| WRITTEN TASK |
Reproduce word for word the rows below, from the line with "Click the Accepter Owner column header" through the last row. Omit the pictures from your answer.

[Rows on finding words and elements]
━━━
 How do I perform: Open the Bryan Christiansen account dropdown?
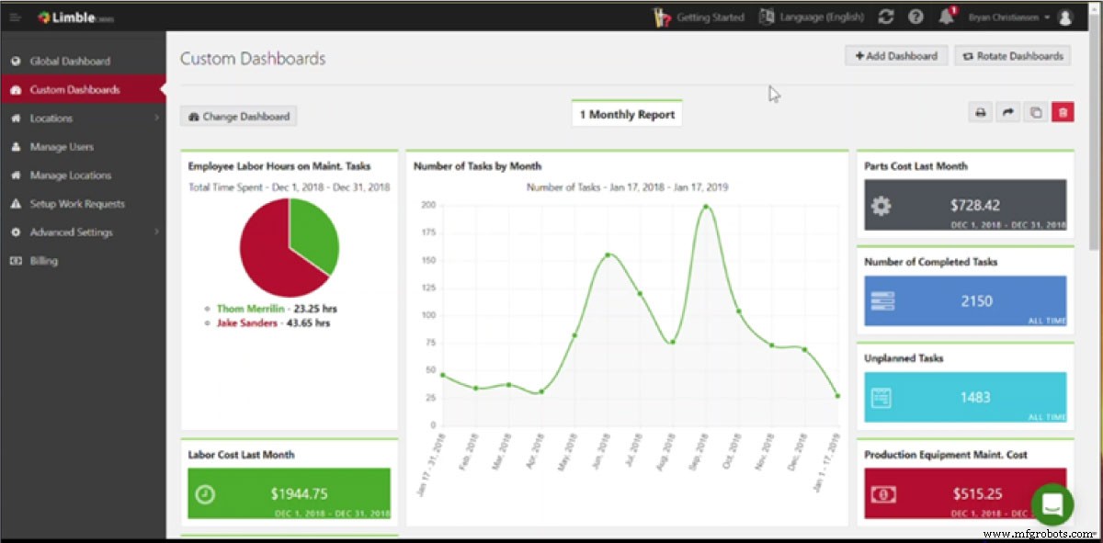click(x=1008, y=16)
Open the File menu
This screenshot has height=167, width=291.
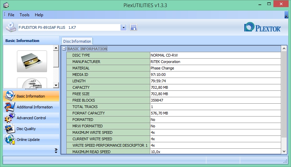(11, 15)
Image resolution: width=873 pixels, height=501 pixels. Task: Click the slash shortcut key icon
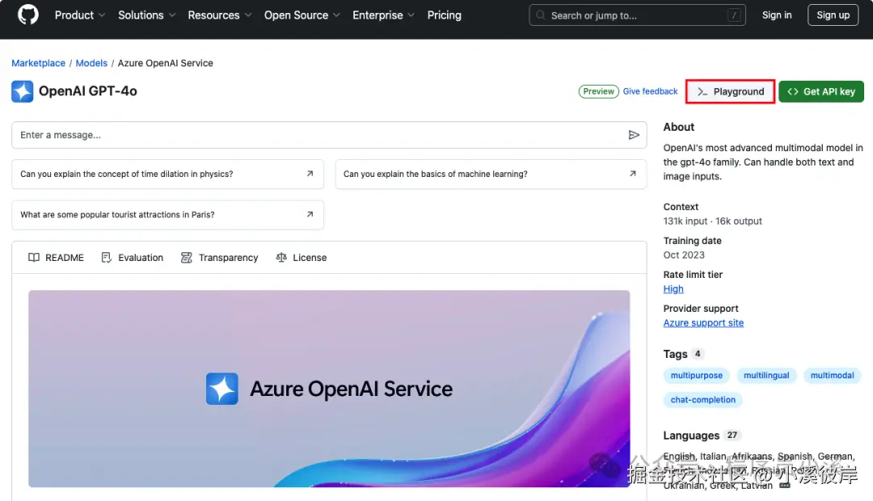[x=734, y=15]
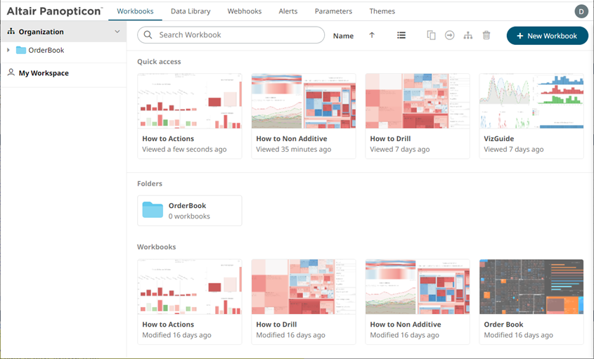Open the user avatar D menu
Viewport: 594px width, 359px height.
click(x=581, y=11)
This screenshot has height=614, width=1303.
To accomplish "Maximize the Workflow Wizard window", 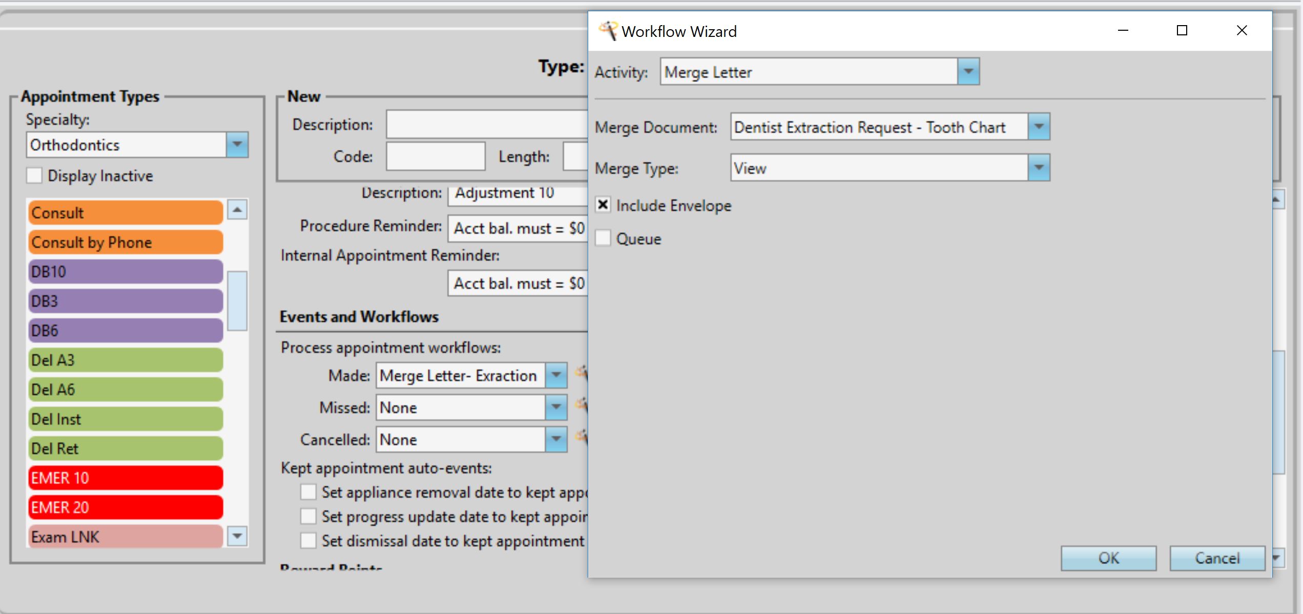I will point(1182,31).
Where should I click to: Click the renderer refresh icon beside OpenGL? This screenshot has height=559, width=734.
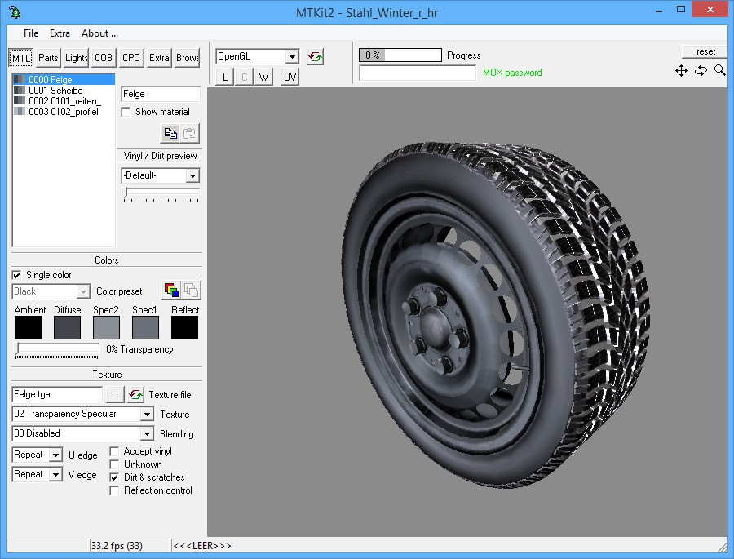tap(315, 57)
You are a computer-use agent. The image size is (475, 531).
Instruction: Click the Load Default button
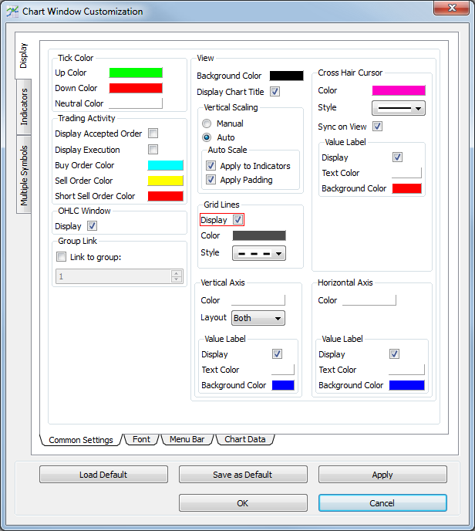pyautogui.click(x=103, y=475)
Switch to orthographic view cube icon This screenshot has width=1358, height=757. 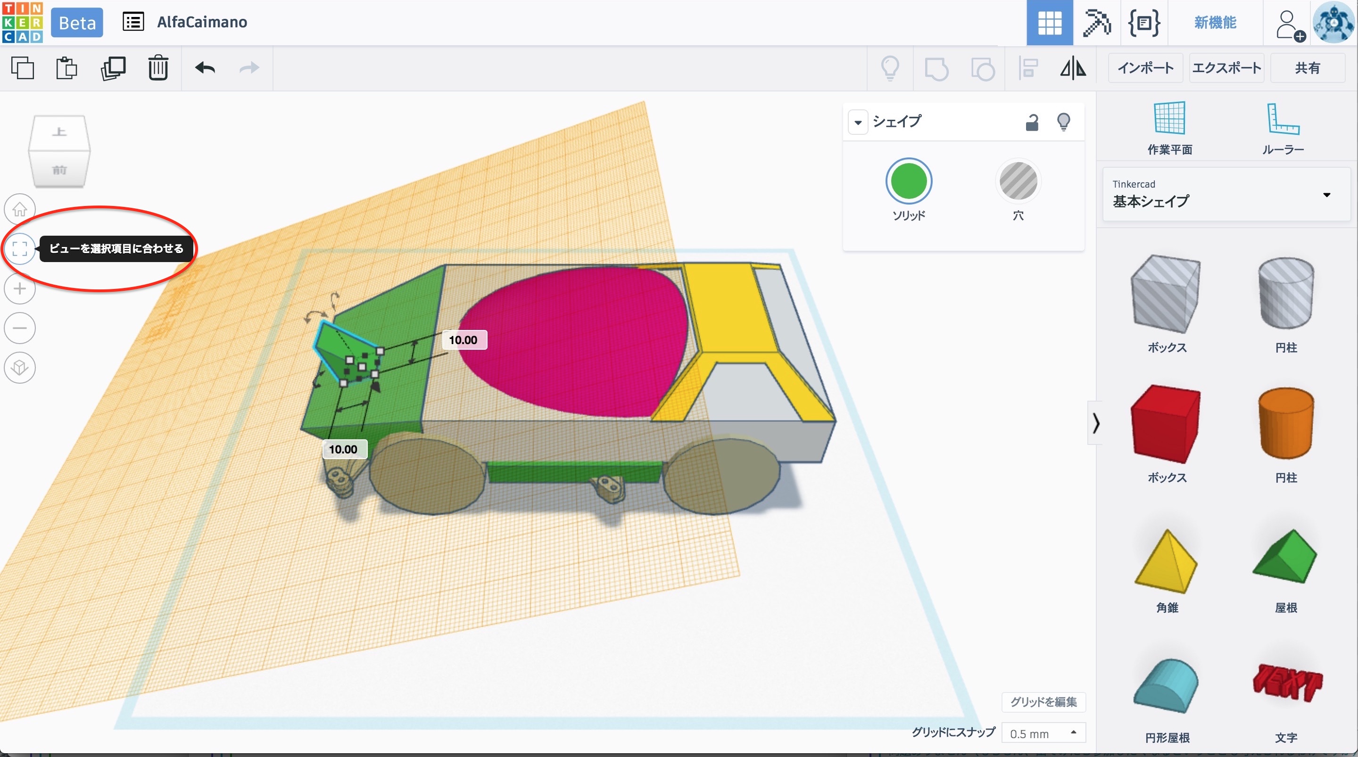coord(20,367)
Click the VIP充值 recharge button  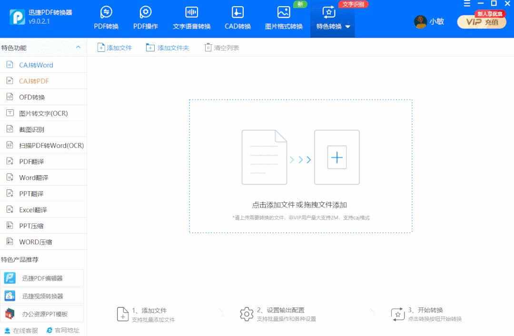click(x=481, y=22)
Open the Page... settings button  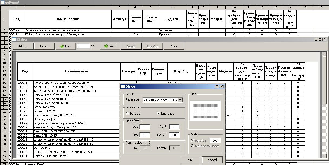pyautogui.click(x=44, y=46)
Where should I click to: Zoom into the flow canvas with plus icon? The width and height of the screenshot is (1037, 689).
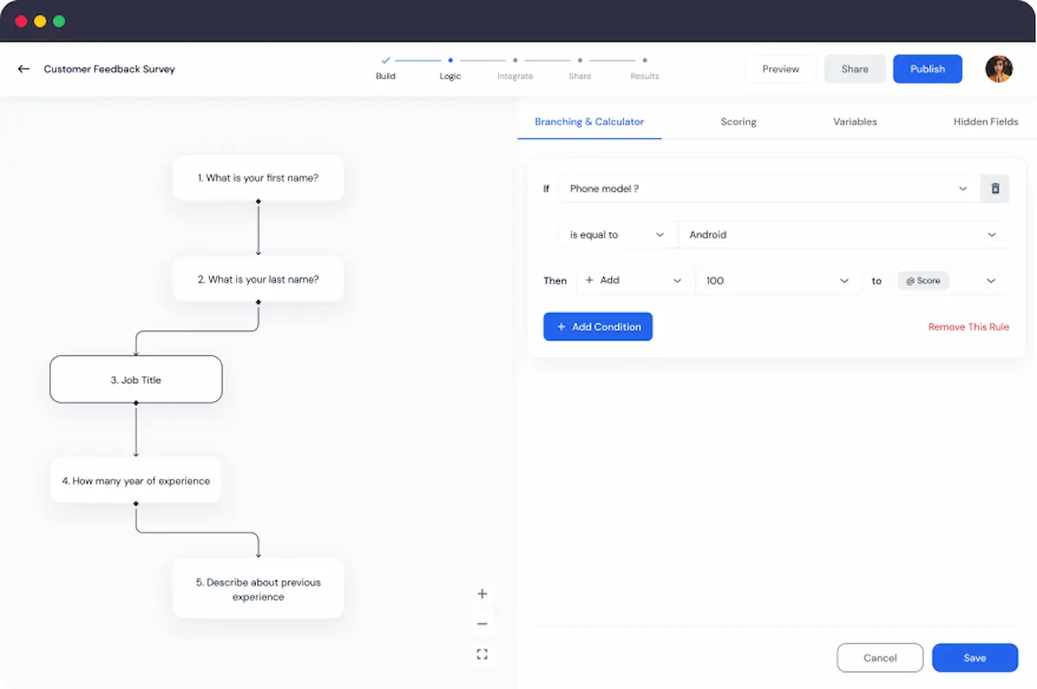pyautogui.click(x=481, y=594)
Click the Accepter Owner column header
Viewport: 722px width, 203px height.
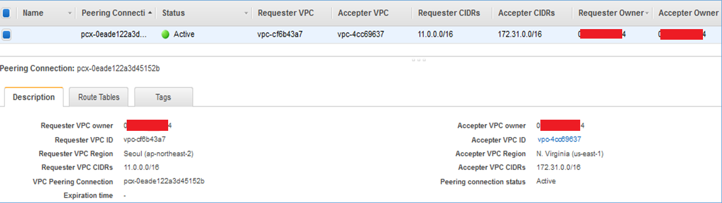click(x=688, y=13)
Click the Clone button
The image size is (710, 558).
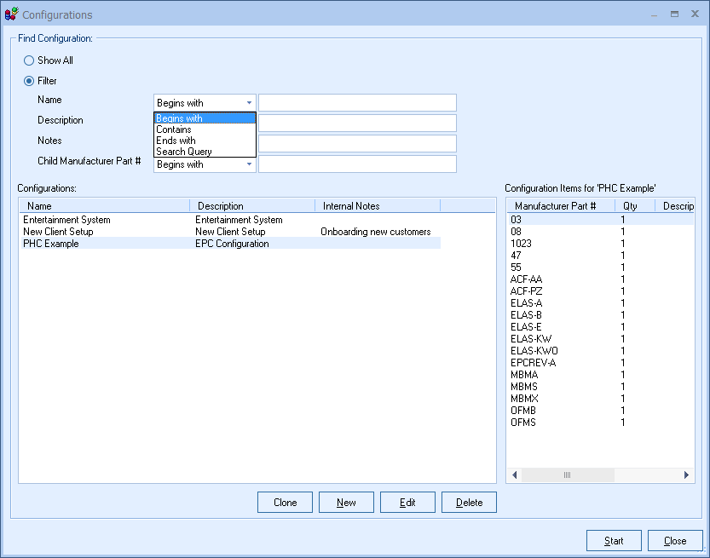[x=285, y=503]
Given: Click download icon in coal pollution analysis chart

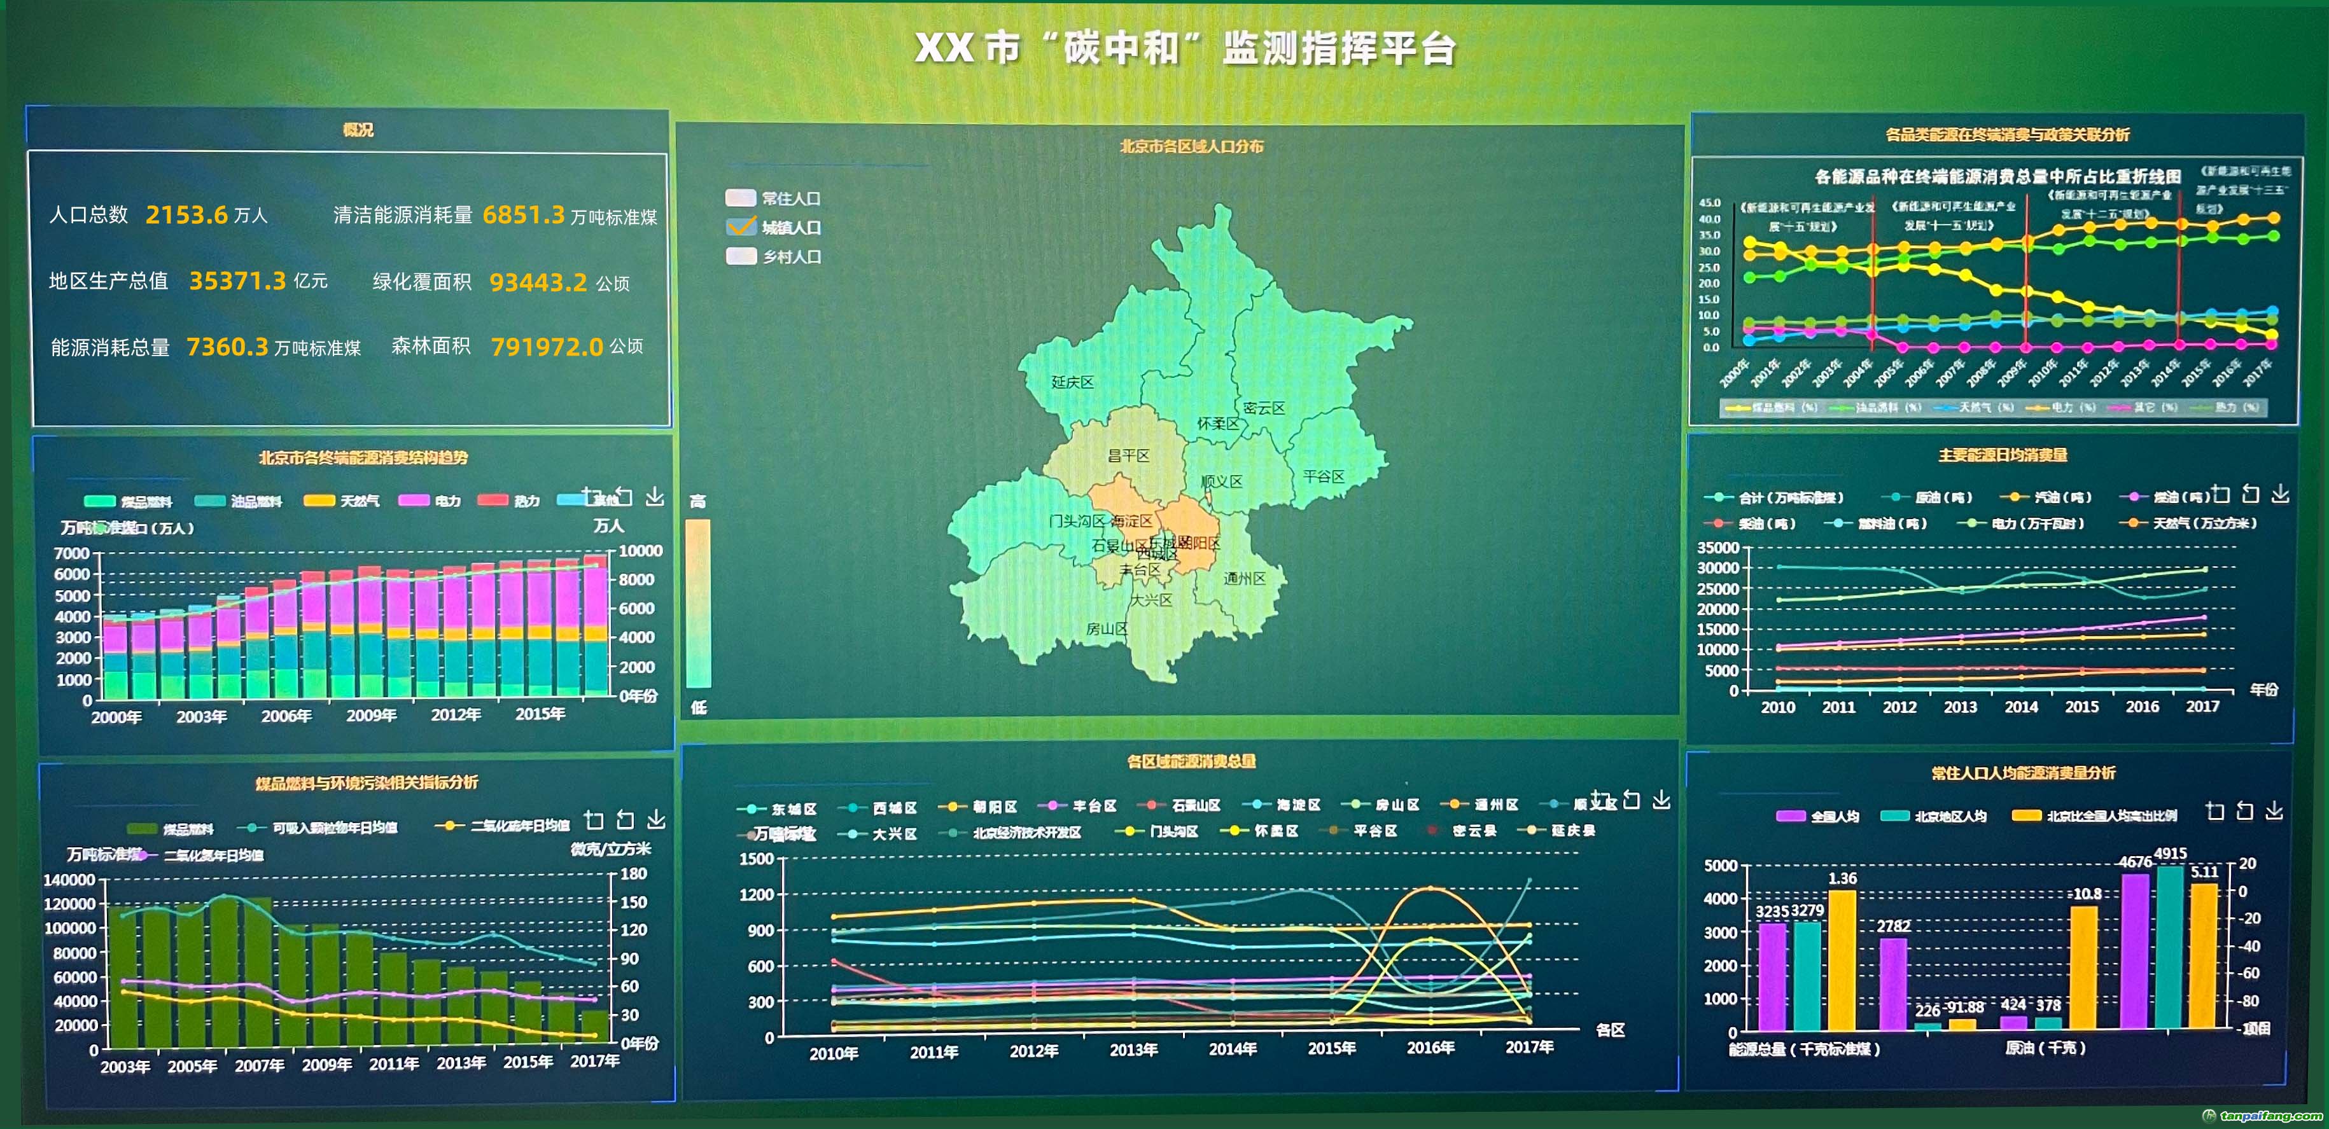Looking at the screenshot, I should pos(656,820).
━━━
| EXERCISE ANSWER |
Click the Accepter Owner column header
Viewport: 722px width, 203px height.
click(x=688, y=13)
Click the Clone button
The image size is (710, 558).
[x=285, y=503]
Given: Click download icon in coal pollution analysis chart

Looking at the screenshot, I should pos(656,820).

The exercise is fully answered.